The birdhouse was a gift to us from Scott and Shariee. Modeled after our bark house, it’s about 3’ x 3’ and weighs maybe 150 pounds, plus another 50 or so for the mounting that Scott built. The siding is the same poplar bark that we have on our house.
After a lot of discussion, we decided to place it in the large maple tree outside our garage – the first thing we or anyone sees when arriving at our home. In order to mount the birdhouse, Scott and I had to remove a large limb that extended over the garage with the flat surface where we cut it providing the base of the construction. We had to pull the limb with a rope while we cut it so it wouldn’t land on the garage roof, which meant that some of the bark was torn, which meant that there was a place where the sap immediately started to run.
We are not sure whether this is a sugar maple tree – one guy told us it is not – but just in case we attached a small pail into which the sap could drip. Drip it did. By the next morning the pail was full, so Kim filtered out most of the bark that had fallen in, and then she boiled it for several hours until the half-gallon of sap became about a cup of syrup. We enjoyed it on our sweet potatoes at dinner, and we saved the rest for Scott and Shariee’s next visit.

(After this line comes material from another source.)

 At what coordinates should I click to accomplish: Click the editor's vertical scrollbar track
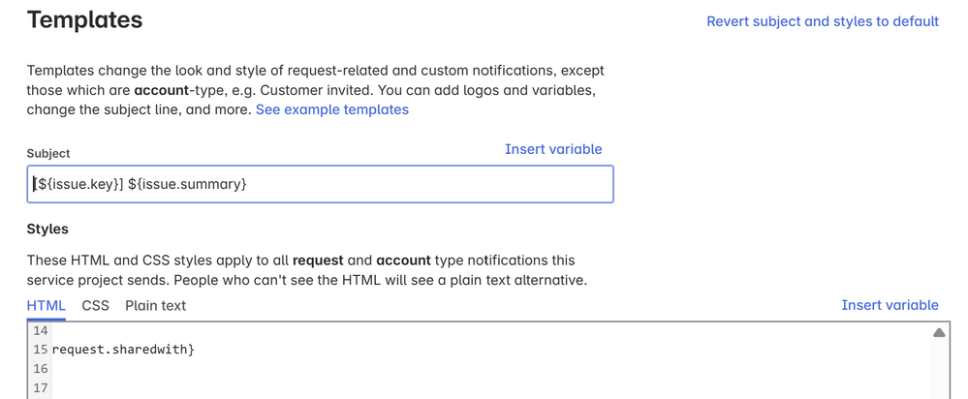click(x=938, y=370)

Our batch tasted like good maple syrup, but that’s not the point. And it’s great that we made it ourselves, but that’s not quite the point, either. The point is that we were communing with our maple tree, taking its spirit into our bodies. We are grateful to our maple tree, and we thanked it for existing and for sharing itself with us in such a tasty form. (“Sharing” may not be the right word, as it did not voluntarily lop off its own limb . . ..) The next day we paused to thank the tree again before pouring its syrup on our waffles. Our maple tree is a person, in a way, and a member of our family.
Thanking the natural world for its gifts is a tradition that goes back to Native American practices, and it’s continued by many hunters today (including Scott when he actually gets his deer). It’s a tradition that should actually spread as we thank all the elements involved when we spread blueberries from California on those waffles, served with shade-grown coffee from Central America, by way of Maine. Our economy is almost as miraculous as our maple tree, and we are thankful.
But that is not the point. Taking maple syrup into our bodies is an act of communion. I don’t know much about communion as part of Christian practice, but I do recall my friend Kent’s description of a conversation with some Iranian kids when he was in the Peace Corps. They were astounded, he reports, that Christians would actually eat their God. Nevertheless, and my skepticism aside, something happens when you take a spirit into your actual body. It may just happen in your mind, or soul if you prefer, rather than chemically. But why do I say “just happen in your mind”? Let’s pause to appreciate the complex dance between food and spirit.
And then, let’s get the very satisfying teamwork involved in getting the 250 pounds of birdhouse up a ladder and into our maple tree, a process that generates more gratitude as the tree becomes even more of our home. And soon, birds will be involved in our gratitude.
This is impressive! I love it- and the story!